* Exercise *
Pictures do not belong in the copy. Write out exactly the lines from the one containing "The height and" through the end of the data.
Segment Start: Records provided
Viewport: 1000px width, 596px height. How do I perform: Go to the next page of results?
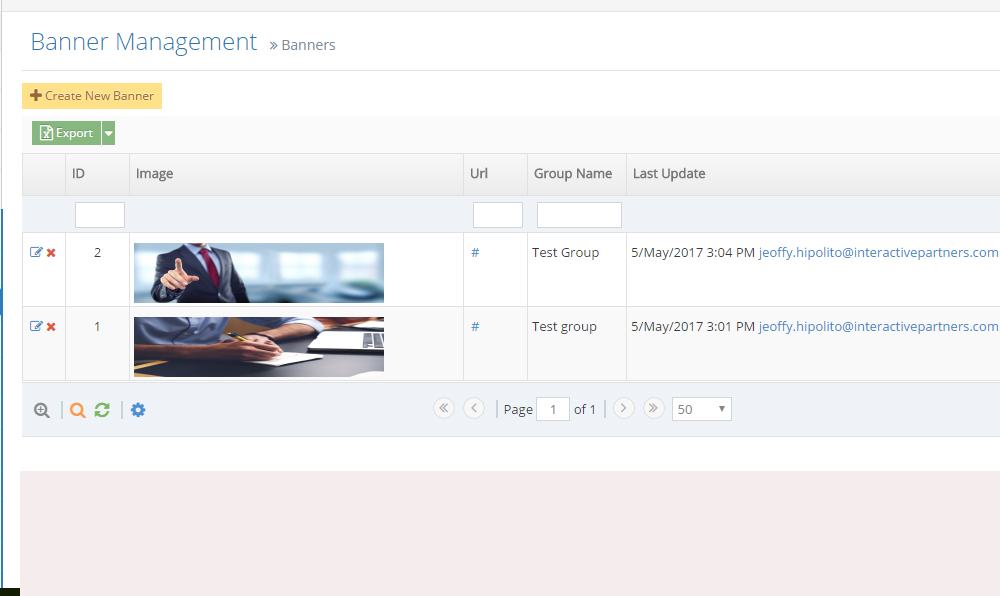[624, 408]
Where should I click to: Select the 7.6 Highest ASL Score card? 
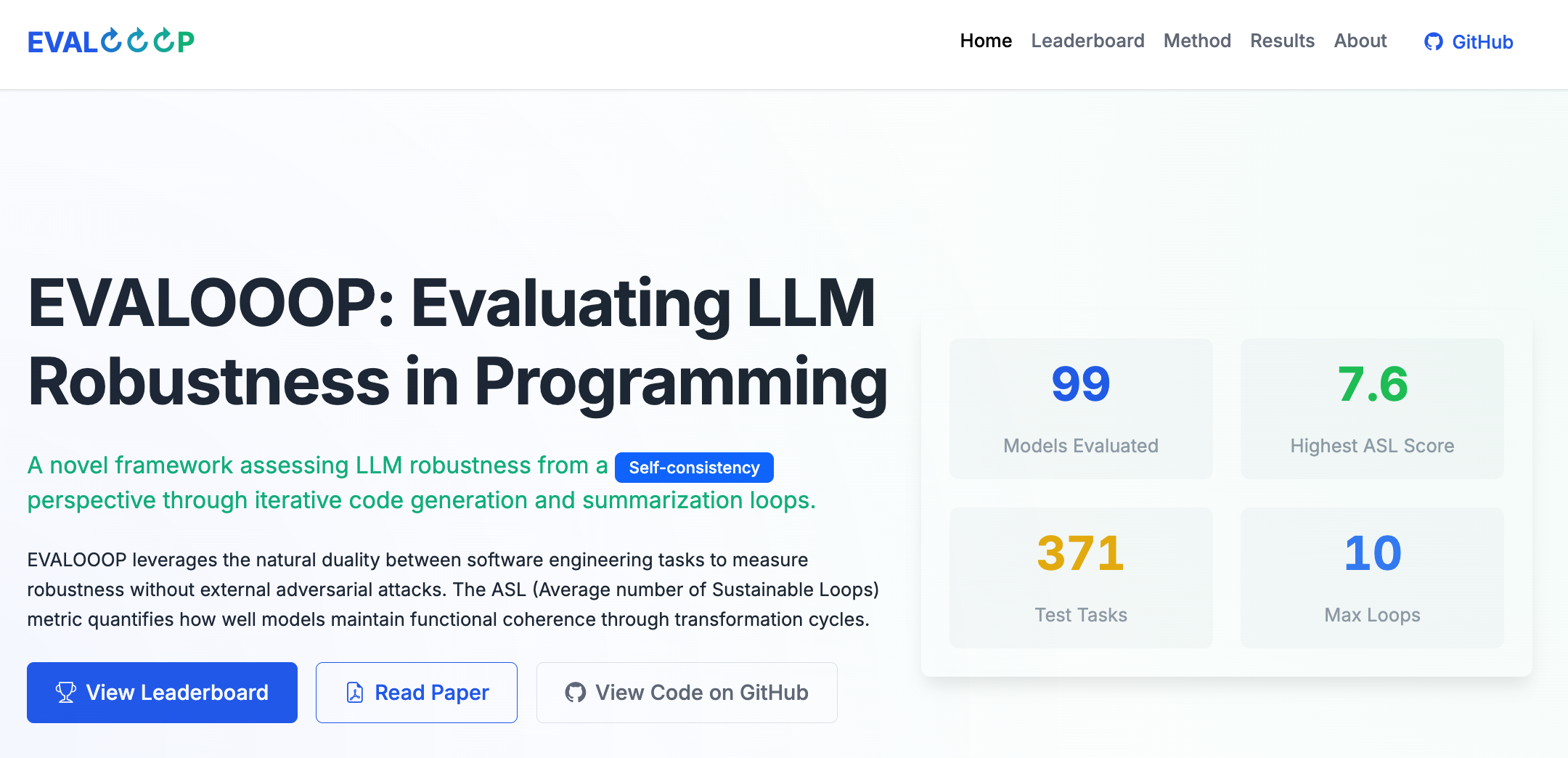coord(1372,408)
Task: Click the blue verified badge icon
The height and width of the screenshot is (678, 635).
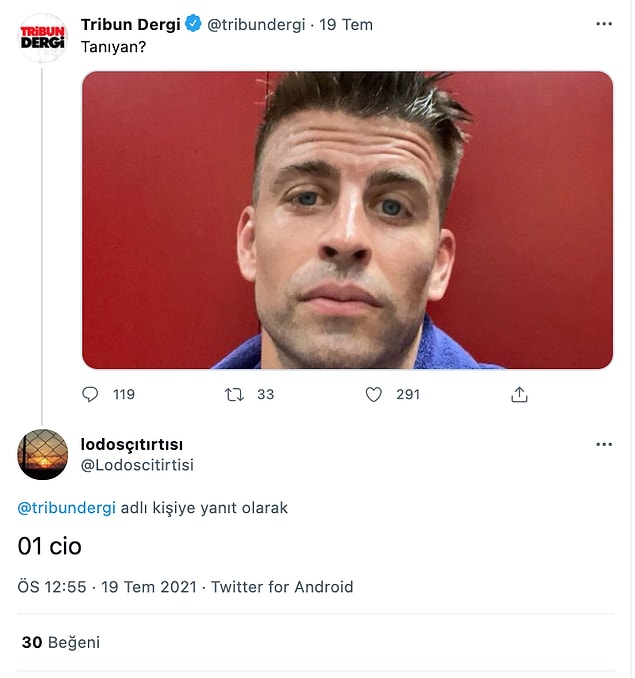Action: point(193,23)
Segment End: Records provided
* Answer to this task *
The height and width of the screenshot is (678, 635).
Action: point(193,23)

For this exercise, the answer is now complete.